Holy See urges “shared responsibility” for the climate changes affecting the planet
In an address to the United Nations, the undersecretary for Relations with States at the Vatican Secretariat of State, Monsignor Parolin, urges states to go beyond worrying about the environment and instead take concrete steps.

Vatican City (AsiaNews) – States have a “shared responsibility” to protect our planet to ensure that “present and future generations” are “able to live in a healthy and safe environment.” Hence they have a shared responsibility in dealing with climate change according to the Holy See.

Mgr Pietro Parolin, undersecretary for Relations with States at the Secretariat of State of the Holy See, expressed the Vatican’s views at the high-level event on climate change titled The future is in our hands: addressing the leadership challenge of climate change that is being held during the 62nd Session of the United Nations General Assembly.

In his address, Monsignor Parolin said that “those who hold up the earth as the only good, and would characterize humanity as an irredeemable threat to the earth, whose population and activity need to be controlled by various drastic means,” believe in an “inhuman ecology.”

In reality programmes of “mitigation and adaptation” needed to stop climate change do “meet a series of barriers and obstacles, not so much of a technological nature, but more so of a social nature, such as consumer behaviour and preferences, and of a political nature, like government policies.”
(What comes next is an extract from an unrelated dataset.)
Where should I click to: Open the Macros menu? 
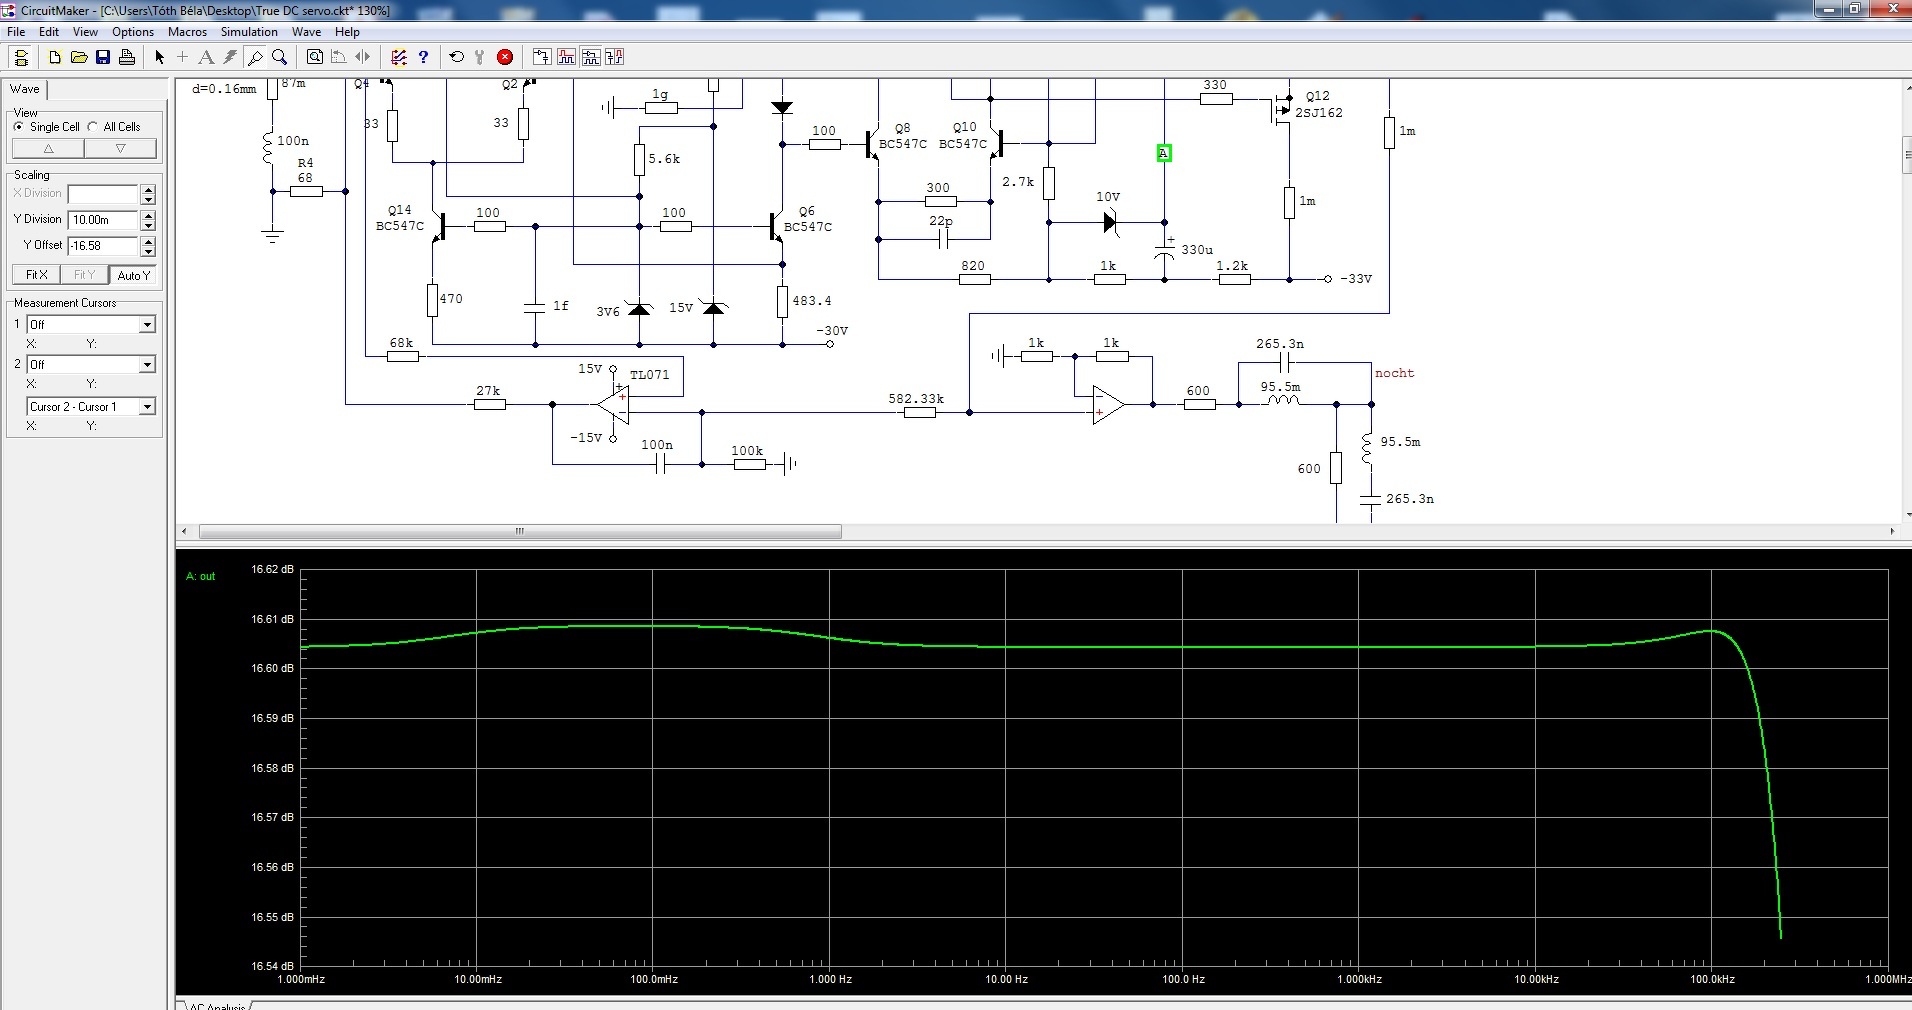(x=187, y=32)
“States,” he added, “are free to adopt international conventions and treaties, but unless our words are matched with effective action and accountability, we would do little to avert a bleak future and may find ourselves gathering again not too long from now to lament another collective failure.”

He concluded saying that “[w]e sincerely hope that States will seize the opportunity that will be presented to them shortly at the next Conference” on climate change.